REQUIRED WORK: Look through the data below and show every line that includes "with".

SOURCE INFORMATION:
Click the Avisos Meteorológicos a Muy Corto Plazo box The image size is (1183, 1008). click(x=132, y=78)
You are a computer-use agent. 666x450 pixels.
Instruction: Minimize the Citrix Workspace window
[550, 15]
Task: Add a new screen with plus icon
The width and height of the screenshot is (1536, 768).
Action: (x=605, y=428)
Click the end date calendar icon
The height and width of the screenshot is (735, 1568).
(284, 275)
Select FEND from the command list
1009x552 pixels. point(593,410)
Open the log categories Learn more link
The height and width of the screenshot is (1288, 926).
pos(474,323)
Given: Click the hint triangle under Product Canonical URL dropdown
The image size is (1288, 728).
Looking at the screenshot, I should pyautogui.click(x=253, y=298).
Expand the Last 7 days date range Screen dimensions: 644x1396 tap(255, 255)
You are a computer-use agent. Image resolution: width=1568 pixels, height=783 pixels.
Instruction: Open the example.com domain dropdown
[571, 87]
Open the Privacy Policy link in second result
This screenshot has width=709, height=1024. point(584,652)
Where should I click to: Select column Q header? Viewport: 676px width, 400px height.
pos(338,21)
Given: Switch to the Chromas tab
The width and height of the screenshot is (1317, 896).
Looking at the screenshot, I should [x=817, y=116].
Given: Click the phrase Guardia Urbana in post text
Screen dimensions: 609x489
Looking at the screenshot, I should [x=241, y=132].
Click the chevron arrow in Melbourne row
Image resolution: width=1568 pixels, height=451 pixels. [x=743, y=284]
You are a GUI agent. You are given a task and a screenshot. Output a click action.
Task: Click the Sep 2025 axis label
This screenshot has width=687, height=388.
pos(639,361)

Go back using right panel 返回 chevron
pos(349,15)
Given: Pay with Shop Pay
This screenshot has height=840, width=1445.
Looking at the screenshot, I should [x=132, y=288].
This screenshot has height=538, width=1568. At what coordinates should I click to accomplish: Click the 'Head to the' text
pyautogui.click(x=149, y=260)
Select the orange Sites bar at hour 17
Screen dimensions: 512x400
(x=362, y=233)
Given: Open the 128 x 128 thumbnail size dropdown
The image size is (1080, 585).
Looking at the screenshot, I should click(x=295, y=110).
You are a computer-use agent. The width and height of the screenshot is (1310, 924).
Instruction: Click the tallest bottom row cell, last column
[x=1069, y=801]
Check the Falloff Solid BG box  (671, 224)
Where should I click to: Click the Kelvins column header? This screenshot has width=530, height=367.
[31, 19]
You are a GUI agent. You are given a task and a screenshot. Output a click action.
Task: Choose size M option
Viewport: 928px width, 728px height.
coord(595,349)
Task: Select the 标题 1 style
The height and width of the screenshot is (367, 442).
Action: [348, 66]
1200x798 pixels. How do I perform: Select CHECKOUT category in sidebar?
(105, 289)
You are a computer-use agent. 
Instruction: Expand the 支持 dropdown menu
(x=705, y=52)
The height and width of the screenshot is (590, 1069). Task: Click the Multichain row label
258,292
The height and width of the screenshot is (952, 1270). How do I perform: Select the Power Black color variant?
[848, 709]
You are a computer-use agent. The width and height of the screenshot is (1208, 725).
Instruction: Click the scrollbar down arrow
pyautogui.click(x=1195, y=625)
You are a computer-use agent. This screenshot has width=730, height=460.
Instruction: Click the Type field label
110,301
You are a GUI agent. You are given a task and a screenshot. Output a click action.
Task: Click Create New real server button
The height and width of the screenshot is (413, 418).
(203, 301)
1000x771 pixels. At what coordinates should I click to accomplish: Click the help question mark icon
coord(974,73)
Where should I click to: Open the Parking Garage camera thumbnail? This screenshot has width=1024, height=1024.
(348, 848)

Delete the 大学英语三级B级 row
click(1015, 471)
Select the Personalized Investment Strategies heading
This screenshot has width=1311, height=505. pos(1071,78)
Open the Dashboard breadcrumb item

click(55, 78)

ANSWER TO THE PROBLEM:
Task: Add a new screen with plus icon
Given: Pay with Shop Pay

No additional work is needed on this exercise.